CASIS ISS logo
The Center for the Advancement of Science in Space (CASIS), which operates the national lab portion of the ISS, argues it's making progress in increasing utilization despite a critical report by NASA's Office of Inspector General and long-term concerns about the station's future. Credit: CASIS

WASHINGTON — The organization that runs the portion of the International Space Station designated a U.S. national laboratory hopes that a change in branding will increase the awareness, and utilization, of the facility.

The organization formally known as the Center for the Advancement of Science in Space (CASIS), a non-profit that since 2011 has been responsible for utilizing ISS facilities and resources designated by Congress as a national laboratory, has in recent months quietly changed its public name to the ISS U.S. National Laboratory.
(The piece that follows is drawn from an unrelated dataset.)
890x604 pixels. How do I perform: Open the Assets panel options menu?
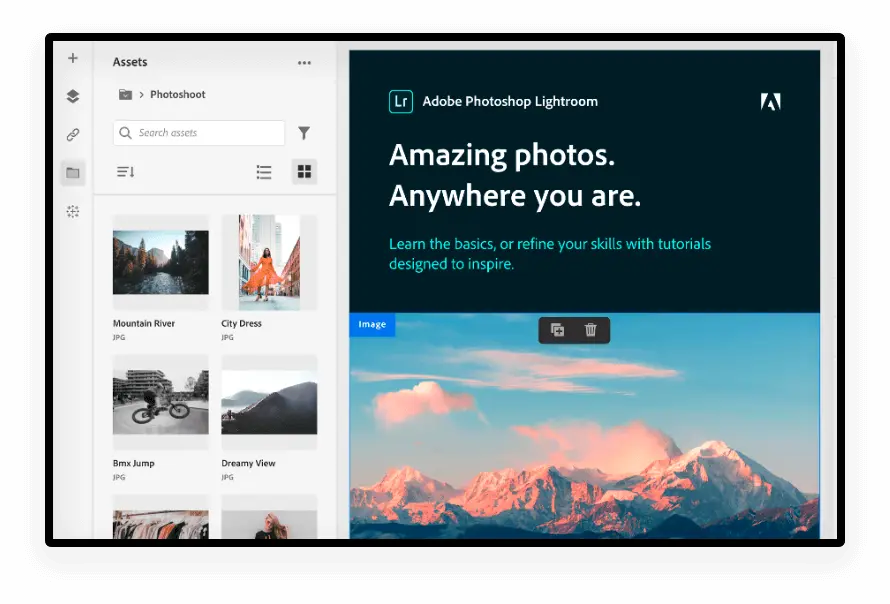(304, 62)
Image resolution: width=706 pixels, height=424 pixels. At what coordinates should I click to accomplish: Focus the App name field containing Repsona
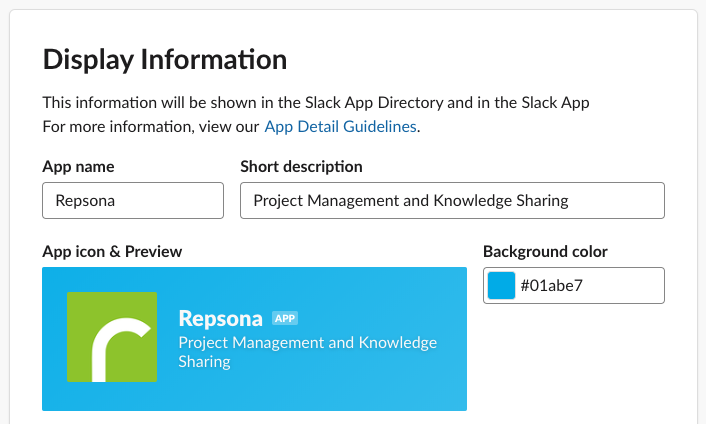coord(133,200)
That includes changes to its website, social media and press releases, none of which now refer to the organization as CASIS.

Joseph Vockley, who became president and executive director of CASIS in July 2018, said at the organization’s annual public board meeting here Feb. 8 that the change in branding is part of an effort to raise awareness about the lab itself in an effort to attract more users.
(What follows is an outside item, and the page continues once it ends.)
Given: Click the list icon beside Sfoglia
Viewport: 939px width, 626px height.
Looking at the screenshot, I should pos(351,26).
He said he recalled talking to potential customers, “asking them if they had ever heard of CASIS, knew what we did, knew that there was a national lab in space. Most people didn’t know any of it.”
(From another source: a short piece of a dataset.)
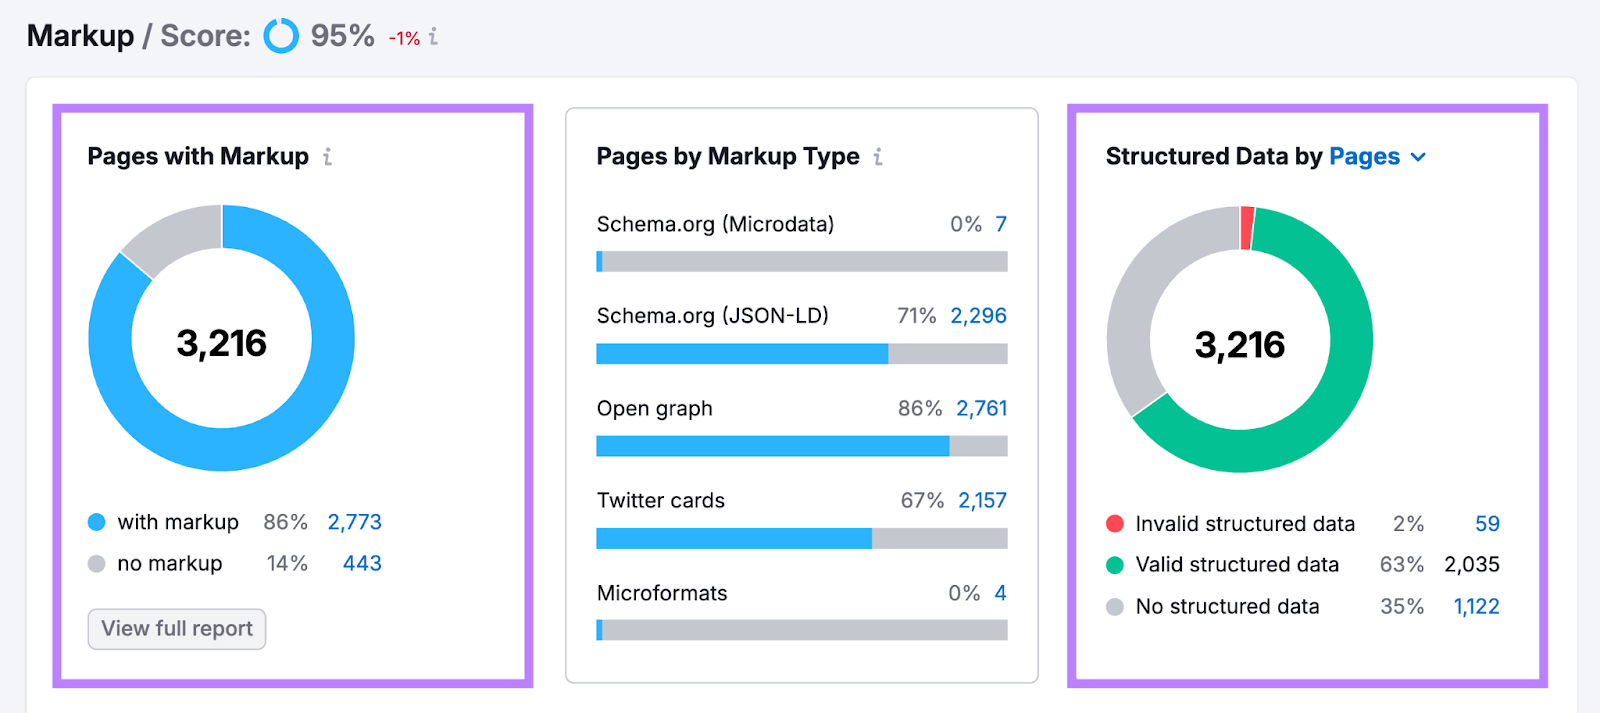Click the circular Markup score indicator
Screen dimensions: 1600x713
[x=281, y=36]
“I began to wonder if it wasn’t a reasonable thing to do to better inform people, to help them understand our function” with a name change, he continued. “It’s a much clearer message to them.” He didn’t discuss the approach the organization used to quietly change its name.

Most people, Vockley said, were “very, very positive” about the change. “In my mind, calling ourselves, doing business as, the ISS National Lab helps a lot of people understand what we do.”

Vockley said later in the meeting that the change in branding doesn’t extend to the organization’s legal name. “CASIS is our official name. It will always be our official name, as far as I know. We have no intention doing anything else,” he said. NASA Watch reported in January that CASIS had filed fictitious name registrations, also known as “doing business as” or DBAs, to allow it to use the name “ISS National Laboratory.” Vockley himself referred to the organization as CASIS several times during his presentation at the board meeting.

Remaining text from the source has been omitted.